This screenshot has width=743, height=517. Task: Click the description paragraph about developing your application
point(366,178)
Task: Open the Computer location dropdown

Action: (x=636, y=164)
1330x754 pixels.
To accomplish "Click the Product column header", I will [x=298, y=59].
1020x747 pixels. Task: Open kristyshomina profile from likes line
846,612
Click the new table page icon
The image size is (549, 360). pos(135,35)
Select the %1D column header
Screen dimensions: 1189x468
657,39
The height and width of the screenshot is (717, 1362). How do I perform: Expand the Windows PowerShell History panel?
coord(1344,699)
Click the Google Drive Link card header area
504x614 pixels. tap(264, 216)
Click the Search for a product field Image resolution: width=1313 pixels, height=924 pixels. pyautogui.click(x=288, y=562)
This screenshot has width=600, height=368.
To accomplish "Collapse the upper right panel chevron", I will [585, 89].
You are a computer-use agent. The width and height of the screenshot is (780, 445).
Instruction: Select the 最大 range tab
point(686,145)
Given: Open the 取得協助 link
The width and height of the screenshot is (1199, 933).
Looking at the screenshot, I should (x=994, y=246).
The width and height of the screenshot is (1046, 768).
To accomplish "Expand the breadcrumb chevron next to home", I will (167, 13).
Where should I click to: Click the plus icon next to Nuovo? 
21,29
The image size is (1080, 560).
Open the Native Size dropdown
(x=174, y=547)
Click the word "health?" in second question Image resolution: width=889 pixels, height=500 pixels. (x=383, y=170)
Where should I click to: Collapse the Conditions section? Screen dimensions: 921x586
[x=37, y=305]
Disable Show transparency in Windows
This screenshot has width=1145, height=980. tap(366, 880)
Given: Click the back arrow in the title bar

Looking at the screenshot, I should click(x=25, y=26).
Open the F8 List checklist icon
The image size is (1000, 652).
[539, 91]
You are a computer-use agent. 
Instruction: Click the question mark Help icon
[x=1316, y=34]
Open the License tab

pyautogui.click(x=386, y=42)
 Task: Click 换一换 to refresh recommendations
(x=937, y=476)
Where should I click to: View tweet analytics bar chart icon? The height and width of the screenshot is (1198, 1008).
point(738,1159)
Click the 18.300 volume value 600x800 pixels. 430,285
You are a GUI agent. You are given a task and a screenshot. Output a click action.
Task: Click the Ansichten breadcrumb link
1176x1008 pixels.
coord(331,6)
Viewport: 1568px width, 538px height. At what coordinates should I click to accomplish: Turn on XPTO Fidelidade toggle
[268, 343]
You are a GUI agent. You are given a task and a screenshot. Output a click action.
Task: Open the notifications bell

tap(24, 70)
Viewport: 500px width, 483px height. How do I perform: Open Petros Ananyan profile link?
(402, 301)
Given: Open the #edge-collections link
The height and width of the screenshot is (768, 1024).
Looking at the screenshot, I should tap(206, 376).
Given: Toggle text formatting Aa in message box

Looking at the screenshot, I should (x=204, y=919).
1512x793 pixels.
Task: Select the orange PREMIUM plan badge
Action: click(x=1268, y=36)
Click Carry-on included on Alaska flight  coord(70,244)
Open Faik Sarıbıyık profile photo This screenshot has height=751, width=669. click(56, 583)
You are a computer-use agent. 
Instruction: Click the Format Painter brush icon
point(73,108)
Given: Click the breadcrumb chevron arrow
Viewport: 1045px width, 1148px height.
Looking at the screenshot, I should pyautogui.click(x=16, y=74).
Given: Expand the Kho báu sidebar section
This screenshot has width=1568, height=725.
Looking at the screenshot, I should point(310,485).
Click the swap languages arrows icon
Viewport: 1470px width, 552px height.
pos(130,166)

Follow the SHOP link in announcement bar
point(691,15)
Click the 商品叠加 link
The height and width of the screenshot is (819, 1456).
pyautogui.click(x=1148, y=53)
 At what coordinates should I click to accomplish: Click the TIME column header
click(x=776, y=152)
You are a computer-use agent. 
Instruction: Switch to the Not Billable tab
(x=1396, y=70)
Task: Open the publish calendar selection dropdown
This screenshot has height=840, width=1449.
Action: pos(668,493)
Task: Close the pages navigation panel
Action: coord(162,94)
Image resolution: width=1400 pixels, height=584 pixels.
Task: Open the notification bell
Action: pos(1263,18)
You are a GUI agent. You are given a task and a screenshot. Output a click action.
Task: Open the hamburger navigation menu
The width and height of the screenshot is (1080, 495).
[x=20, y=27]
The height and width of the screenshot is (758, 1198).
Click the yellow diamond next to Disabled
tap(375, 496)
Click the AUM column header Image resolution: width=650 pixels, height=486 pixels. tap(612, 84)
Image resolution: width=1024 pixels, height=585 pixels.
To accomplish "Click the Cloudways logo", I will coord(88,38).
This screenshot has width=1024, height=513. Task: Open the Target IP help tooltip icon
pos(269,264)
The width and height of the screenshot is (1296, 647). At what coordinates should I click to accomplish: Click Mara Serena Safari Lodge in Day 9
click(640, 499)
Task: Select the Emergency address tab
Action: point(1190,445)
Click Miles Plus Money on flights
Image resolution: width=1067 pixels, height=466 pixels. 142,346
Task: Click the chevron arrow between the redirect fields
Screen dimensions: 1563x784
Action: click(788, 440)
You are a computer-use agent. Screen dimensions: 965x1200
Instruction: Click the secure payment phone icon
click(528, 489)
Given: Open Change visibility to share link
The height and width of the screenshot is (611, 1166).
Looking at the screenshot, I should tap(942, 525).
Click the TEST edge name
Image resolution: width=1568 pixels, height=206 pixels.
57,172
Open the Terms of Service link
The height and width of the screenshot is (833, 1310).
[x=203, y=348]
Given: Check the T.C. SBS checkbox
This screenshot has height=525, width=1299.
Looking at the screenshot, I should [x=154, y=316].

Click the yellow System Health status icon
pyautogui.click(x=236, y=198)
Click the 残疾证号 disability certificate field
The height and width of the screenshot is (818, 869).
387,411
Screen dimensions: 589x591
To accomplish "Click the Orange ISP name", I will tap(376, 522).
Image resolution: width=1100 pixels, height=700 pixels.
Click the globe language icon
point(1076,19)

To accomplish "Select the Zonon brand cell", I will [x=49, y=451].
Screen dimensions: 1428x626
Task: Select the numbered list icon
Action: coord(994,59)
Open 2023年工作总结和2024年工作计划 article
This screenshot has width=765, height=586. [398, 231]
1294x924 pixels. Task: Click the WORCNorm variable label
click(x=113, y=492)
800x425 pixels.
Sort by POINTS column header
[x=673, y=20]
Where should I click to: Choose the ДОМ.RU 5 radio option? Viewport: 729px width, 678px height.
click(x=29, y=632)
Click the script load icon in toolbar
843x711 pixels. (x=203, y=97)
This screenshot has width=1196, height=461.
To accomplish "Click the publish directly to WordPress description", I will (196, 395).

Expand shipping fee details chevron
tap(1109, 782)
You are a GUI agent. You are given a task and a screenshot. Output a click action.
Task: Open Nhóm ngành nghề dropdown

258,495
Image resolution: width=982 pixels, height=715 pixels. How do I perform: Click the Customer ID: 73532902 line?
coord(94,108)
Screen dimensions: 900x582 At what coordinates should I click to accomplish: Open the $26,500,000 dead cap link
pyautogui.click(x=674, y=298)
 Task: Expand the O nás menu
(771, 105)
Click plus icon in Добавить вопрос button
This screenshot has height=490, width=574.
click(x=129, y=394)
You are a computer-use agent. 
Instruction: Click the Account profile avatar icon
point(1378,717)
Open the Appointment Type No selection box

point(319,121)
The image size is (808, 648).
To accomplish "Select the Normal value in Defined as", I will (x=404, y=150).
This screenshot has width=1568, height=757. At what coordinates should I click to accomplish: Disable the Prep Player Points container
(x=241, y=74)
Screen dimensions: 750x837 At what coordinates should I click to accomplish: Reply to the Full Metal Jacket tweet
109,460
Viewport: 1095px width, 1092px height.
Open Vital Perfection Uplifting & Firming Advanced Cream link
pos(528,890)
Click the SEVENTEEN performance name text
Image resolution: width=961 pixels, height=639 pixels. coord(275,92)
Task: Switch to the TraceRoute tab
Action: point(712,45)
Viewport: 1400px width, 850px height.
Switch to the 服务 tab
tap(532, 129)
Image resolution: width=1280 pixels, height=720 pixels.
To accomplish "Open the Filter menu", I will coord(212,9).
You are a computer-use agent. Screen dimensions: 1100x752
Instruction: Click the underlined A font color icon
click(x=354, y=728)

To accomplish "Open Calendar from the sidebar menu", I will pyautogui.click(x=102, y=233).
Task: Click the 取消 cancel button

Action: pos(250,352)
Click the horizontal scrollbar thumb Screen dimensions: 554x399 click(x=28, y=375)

——————

_WHAT THIS TASK INVOLVES_. Could you copy each line in the listing above that includes the word "breadcrumb"?

_SOLUTION TO THIS TASK_.
To accomplish "Expand the breadcrumb chevron next to home", I will (167, 13).
Task: Click the Ansichten breadcrumb link
Given: Click the breadcrumb chevron arrow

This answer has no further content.